By Kathy Petersen, Senior Director of Adult Ministry
Last week I hit a wall. I got to the end of the week and my to do list for work was just as long (maybe longer) than it was at the start of the week. I was working all day going from one Zoom meeting to the next with a phone call tucked in between. And when I did have a gap in my calendar I would go to my “to do” list to try to complete a task. (Ahh such a great feeling crossing something off the list!) By Friday I was feeling a bit defeated and discouraged.
I took some time over the weekend to be still with God. And during this time two things became clear to me. First, I had slipped into equating my identity with what I was doing and producing. My identity had become focused on getting all my responsibilities done well so I had significance. I wanted to make sure others saw me as capable and competent. During my time with God, he reminded me that my identity is in him. I am not defined by the roles I live out (wife, mother, director, volunteer) or the things I achieve, but rather who I am in Christ – His beloved. And in Christ I have unconditional grace and significance. He is the one who sustains me and equips me for the work he has called me to. (Ephesians 2:10)
The second thing I realized is that I slipped into this confusion of my identity because the rhythms I had established in pre-COVID-19 life disappeared. I no longer had any margin in my day and week. I was reminded of a talk by Julia Font on the importance of white space (whitespaceatwork.com). She described white space as the intentional margin we put in our day between meetings or commitments that allows us the time to think and be still. It was an ah-ha moment when I realized that I needed to create a new weekly rhythm that allowed me intentional white space. Creating moments (minutes) of white space is not a waste of time. When I allow myself to be for a moment, without feeling the need to produce or document, I give myself the space I need to preach the gospel to myself, to take a deep breath and ask God for what I need for my next task, and to remind myself that I am not defined by what I do but by whose I am.
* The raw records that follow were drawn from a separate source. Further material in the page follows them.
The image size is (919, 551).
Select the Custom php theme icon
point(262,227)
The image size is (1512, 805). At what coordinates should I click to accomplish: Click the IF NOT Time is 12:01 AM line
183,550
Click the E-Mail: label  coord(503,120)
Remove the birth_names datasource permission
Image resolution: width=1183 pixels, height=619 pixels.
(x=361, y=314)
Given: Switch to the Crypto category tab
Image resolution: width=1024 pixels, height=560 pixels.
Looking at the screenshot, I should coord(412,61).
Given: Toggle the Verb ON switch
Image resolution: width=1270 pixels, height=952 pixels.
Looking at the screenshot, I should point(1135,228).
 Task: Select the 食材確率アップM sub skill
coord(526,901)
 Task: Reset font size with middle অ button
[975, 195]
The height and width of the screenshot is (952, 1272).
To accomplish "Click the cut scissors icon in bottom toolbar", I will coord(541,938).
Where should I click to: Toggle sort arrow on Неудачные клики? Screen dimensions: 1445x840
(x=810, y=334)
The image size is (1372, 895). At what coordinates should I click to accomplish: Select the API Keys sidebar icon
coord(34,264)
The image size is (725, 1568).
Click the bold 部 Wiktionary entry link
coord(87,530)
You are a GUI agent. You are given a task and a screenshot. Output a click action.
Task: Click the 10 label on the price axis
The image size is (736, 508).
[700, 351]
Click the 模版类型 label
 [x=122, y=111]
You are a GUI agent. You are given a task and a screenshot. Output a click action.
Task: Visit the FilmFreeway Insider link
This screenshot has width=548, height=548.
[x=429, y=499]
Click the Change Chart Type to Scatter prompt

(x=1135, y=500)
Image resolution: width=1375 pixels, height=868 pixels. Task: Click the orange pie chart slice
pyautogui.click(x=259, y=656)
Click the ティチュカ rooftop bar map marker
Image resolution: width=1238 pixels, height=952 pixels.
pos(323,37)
Our lives have taken on new rhythms out of necessity. As you engage in all you are doing I want to encourage you to give yourself intentional moments (minutes) of white space throughout the day so that you can preach the gospel to yourself.
Are you allowing your tasks and responsibilities to define your identity? Or does your identity in Christ define how you are approaching your tasks and commitments? You don’t need a filled calendar, successful children, or a good performance appraisal to confirm your value. You are made alive in Christ and by his grace you are saved (Ephesians 2:4) – nothing you do will add to or take away from your identity in Christ. Hold tight to this truth especially as you go through this COVID-19 time of multi-tasking, juggling schedules, and finding new rhythms.